= TEXT EXCERPT =
## start

Re: splice: move balance_dirty_pages_ratelimited() outside of splice actor

From: Jens Axboe
Date: Tue Jun 12 2007 - 14:18:20 EST


On Tue, Jun 12 2007, Jens Axboe wrote:
> On Tue, Jun 12 2007, Andrew Morton wrote:
> > On Tue, 12 Jun 2007 14:44:50 +0200 Jens Axboe <jens.axboe@xxxxxxxxxx> wrote:
> >
> > > splice
> >
> > btw, I'm staring in profound mystification at this:
> >
> > int generic_pipe_buf_steal(struct pipe_inode_info *pipe,
> > struct pipe_buffer *buf)
> > {
> > struct page *page = buf->page;
> >
> > if (page_count(page) == 1) {
> > lock_page(page);
> > return 0;
> > }
> >
> > return 1;
> > }
> >
> >
> > afacit that `if page_count(page)' test could be replaced by
> > `if today_is_tuesday()'. But then I don't have the foggiest idea
> > what it's trying to do.

## end

= LISTED RECORDS =
## start

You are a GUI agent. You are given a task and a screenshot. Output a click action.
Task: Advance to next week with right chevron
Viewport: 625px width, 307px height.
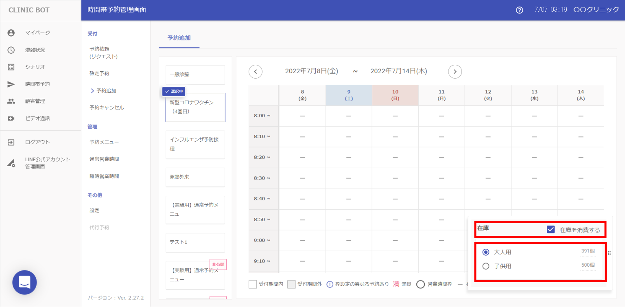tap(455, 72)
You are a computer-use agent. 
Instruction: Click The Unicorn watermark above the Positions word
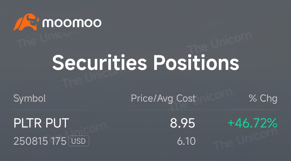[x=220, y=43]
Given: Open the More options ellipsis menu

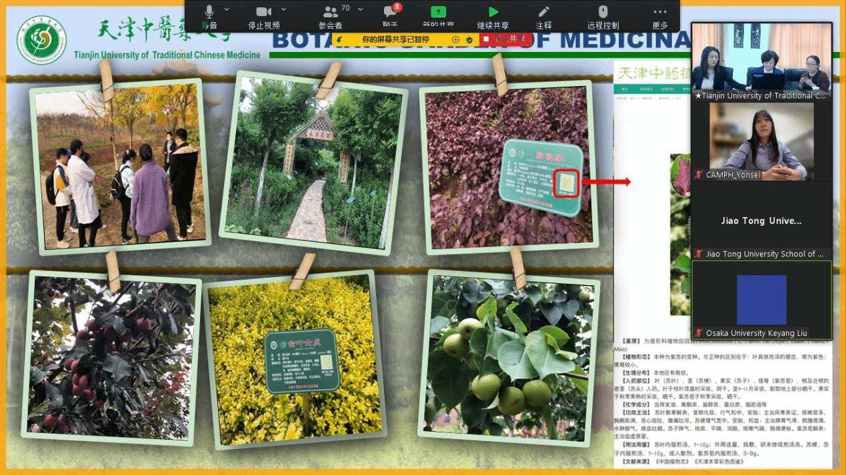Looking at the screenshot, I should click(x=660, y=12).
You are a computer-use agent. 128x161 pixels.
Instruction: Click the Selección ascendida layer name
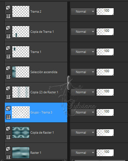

## end

Extend the mailing-list exchange about splice and generic_pipe_buf_steal() onward from its final quoted sentence.

= EXPECTED ANSWER =
> >
> > It would be nice to get some comments in and around here.
> >
> > Also, I was trying to work out the role and responsibility of the ->pin
> > callback, and gave up.
> >
> > There isn't a lot of point in explaining this over email - one should be
> > able to gain an understanding of these things by reading the code. I think
> > the best way of tackling this would be to comprehensively document
> > pipe_buf_operations and pipe_inode_info, please...
>
> OK so I wont explain it in detail here, I'll write up a good set of
> comments tonight.

I'll merge this into the #splice branch.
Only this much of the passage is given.